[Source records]
· · · · ·

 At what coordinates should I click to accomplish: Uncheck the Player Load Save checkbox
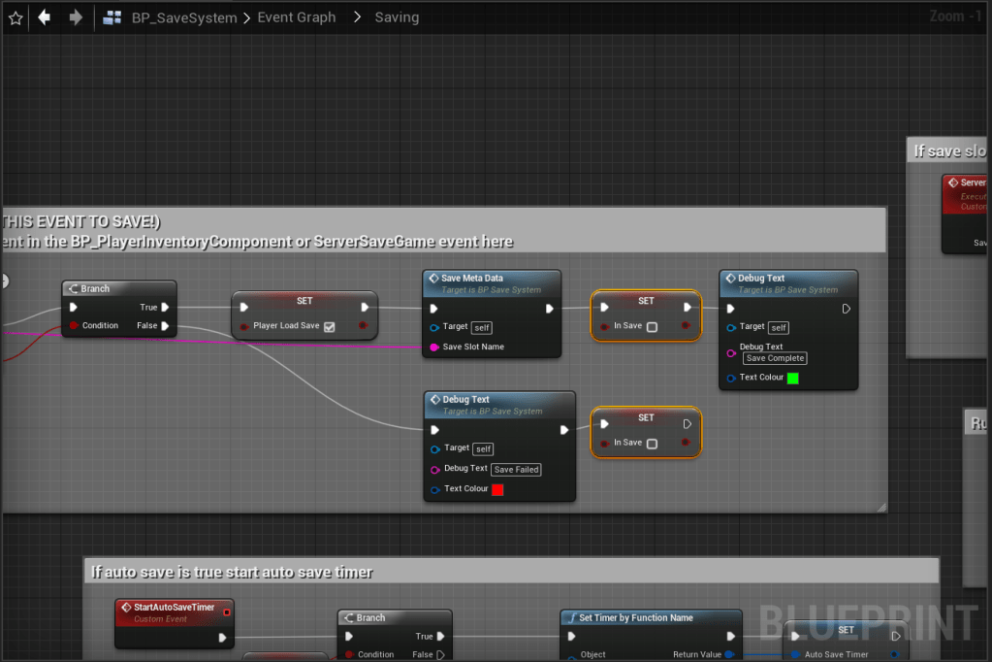[x=330, y=327]
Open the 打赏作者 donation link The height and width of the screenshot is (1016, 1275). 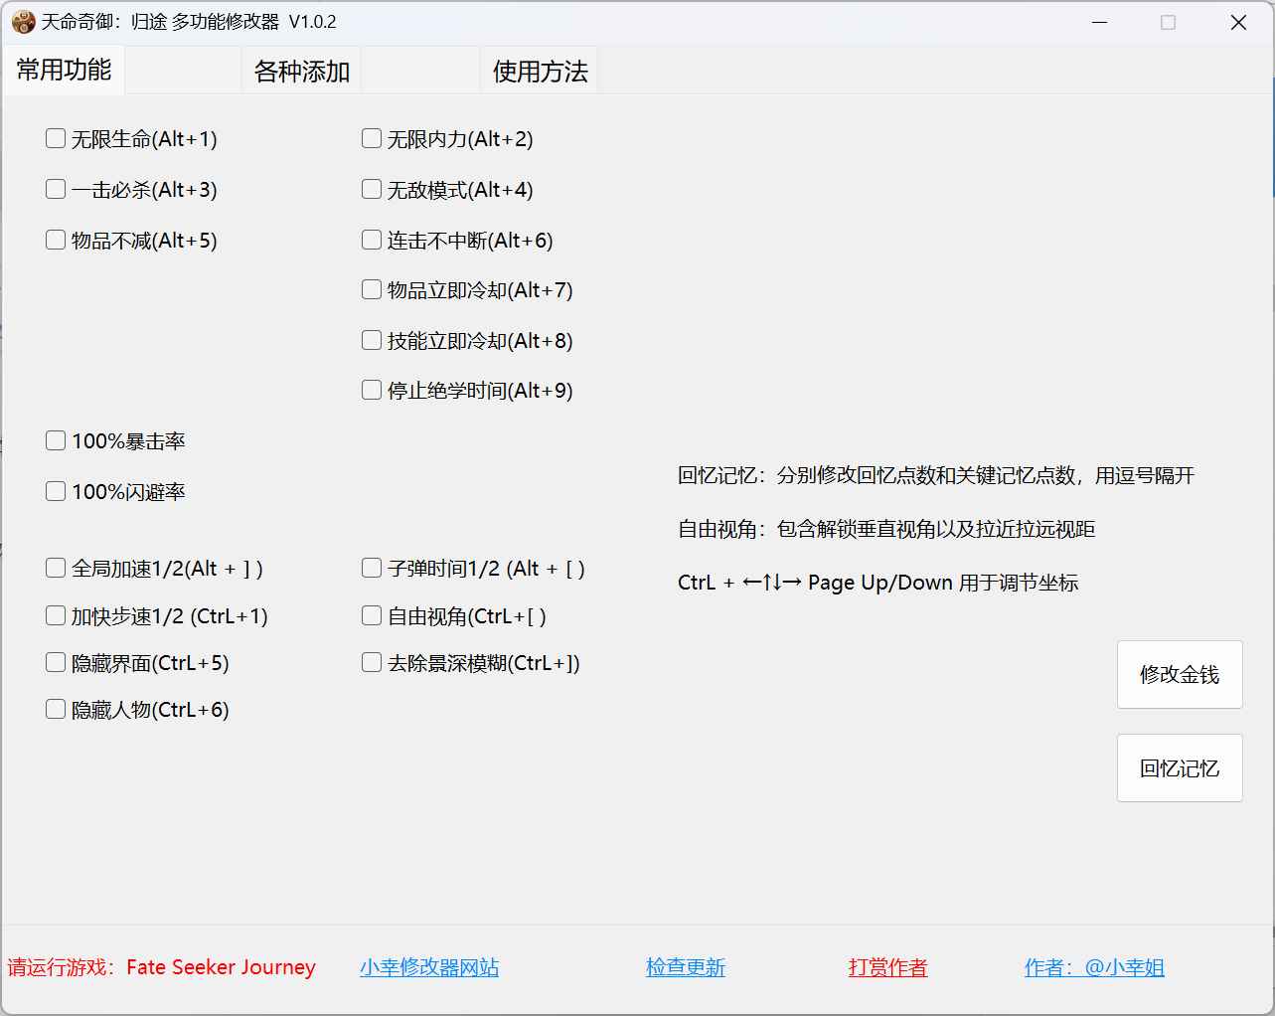point(886,966)
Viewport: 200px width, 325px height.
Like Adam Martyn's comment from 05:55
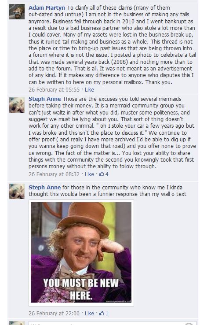point(89,90)
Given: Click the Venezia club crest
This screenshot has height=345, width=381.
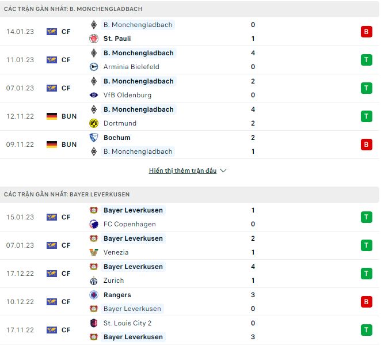Looking at the screenshot, I should 94,252.
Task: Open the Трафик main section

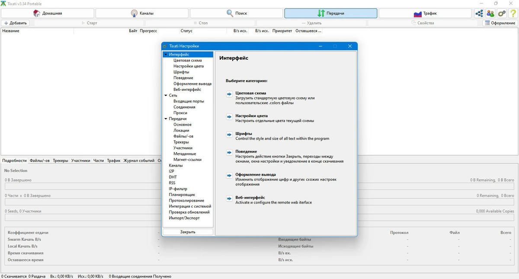Action: click(425, 13)
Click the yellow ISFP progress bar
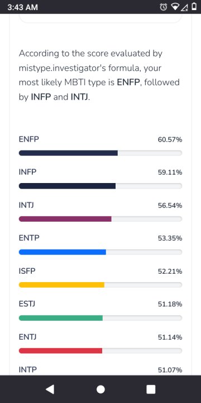 (x=101, y=285)
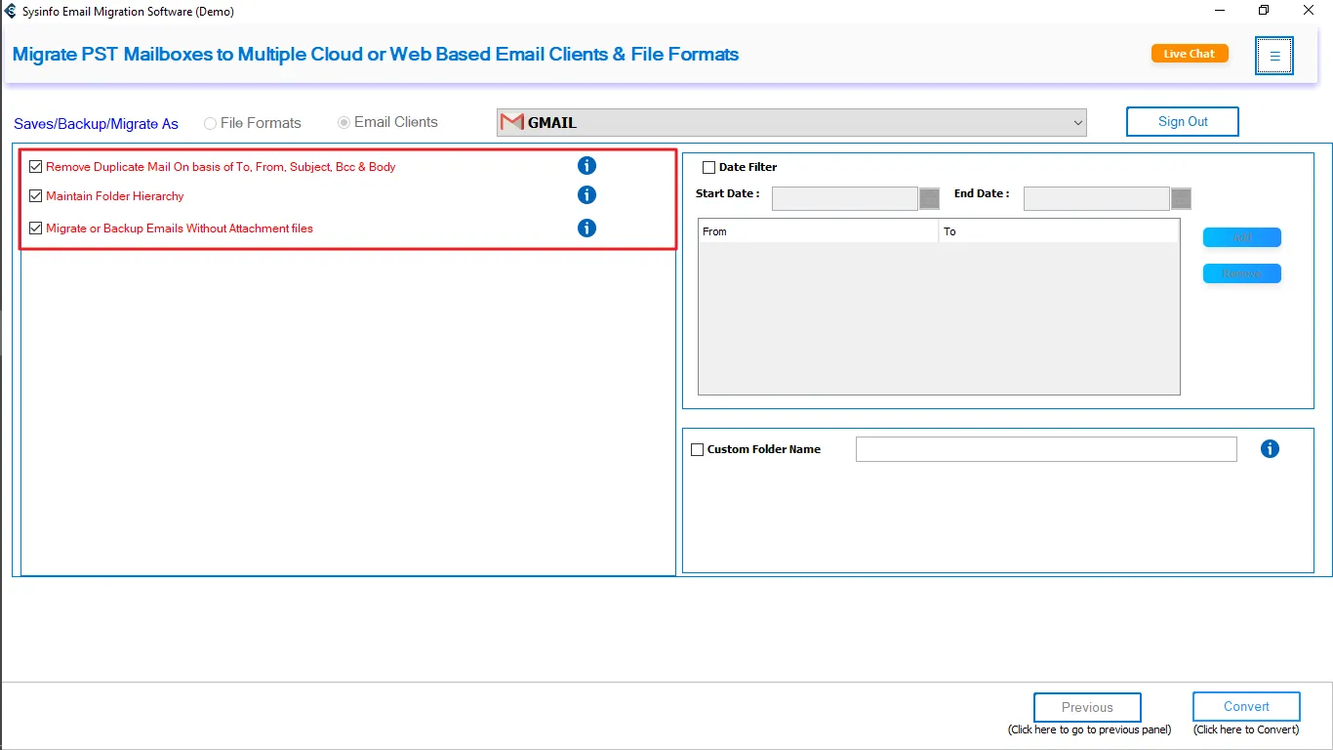The height and width of the screenshot is (750, 1333).
Task: Uncheck Remove Duplicate Mail checkbox
Action: pyautogui.click(x=36, y=167)
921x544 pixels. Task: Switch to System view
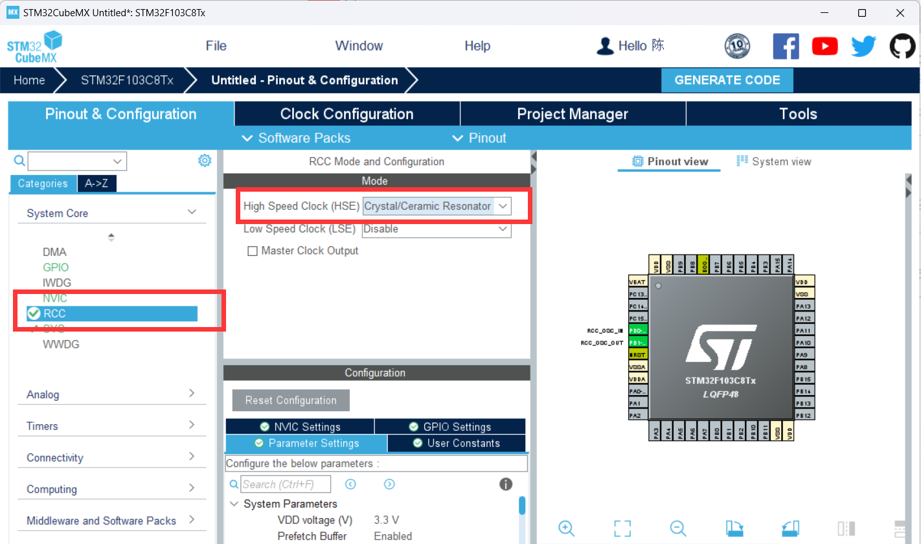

· · · · ·

**WHAT THE TASK REQUIRES:** What is needed is an exact copy of only the lines from the line containing "This screenshot has height=345, width=381." through the last line of the entries, inclusive, without the pictures.

**SOLUTION:**
This screenshot has height=345, width=381.
Looking at the screenshot, I should 94,252.
Task: Open the Трафик main section

Action: click(425, 13)
Click the yellow ISFP progress bar
 (x=101, y=285)
The height and width of the screenshot is (750, 1333).
Task: Uncheck Remove Duplicate Mail checkbox
Action: pyautogui.click(x=36, y=167)
921x544 pixels. Task: Switch to System view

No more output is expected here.